How big a change will that be? It is a little complex and the budget bill has not been fully reviewed, but an analysis by the Associated General Contractors of America shows “this could mean an initial adjustment of approximately 82% which – as an example – would raise the maximum penalty for a willful violation from $70K to a little more than $124K.”
Remember, that penalty may be one of several violations that OSHA can assign to a violator. To put it in perspective, OSHA recently charged a North Dakota roofing company with three willful violations for failing to provide adequate fall protection. The fine was $105,000. Under the new change that fine could have been nearly $200,000.

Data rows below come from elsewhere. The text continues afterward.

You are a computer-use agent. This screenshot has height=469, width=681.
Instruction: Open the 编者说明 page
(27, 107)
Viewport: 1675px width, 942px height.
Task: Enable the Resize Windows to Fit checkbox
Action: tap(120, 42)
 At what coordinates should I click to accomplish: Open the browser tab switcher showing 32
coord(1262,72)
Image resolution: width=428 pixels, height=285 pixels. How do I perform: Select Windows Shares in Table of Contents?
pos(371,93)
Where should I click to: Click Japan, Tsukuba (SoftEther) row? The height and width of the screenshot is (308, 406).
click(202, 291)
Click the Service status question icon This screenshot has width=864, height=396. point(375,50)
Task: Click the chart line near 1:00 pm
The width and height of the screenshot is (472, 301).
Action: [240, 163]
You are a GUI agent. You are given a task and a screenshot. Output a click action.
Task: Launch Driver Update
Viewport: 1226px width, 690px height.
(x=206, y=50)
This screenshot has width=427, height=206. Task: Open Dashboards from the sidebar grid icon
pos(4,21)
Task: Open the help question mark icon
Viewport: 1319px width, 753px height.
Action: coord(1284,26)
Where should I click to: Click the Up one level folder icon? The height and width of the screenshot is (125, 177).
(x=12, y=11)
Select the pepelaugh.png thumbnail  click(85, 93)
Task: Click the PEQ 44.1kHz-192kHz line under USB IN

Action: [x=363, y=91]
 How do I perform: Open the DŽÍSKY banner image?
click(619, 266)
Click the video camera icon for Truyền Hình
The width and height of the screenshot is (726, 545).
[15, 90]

The change got very little attention and virtually no debate. Anyone who follows Congress knows that deals are cut and some surprising provisions have a way of making their way into bills in the final hours. Back in the 1950’s, one Senator melodramatically blamed these deals on “the midnight power of bourbon and Benedictine.” However, in this case, OSHA has been very public in pushing for the change. In testimony in Congress just a month ago, OSHA chief David Michaels said “The most serious obstacle to effective OSHA enforcement of the law is the very low level of civil penalties allowed under our law” and asked Congress to let the fines go up with inflation.
Whether companies agree or not, there is little they can do about it. This bill had the blessing of the Republican majority in Congress and it would be politically risky for Congress to reopen it.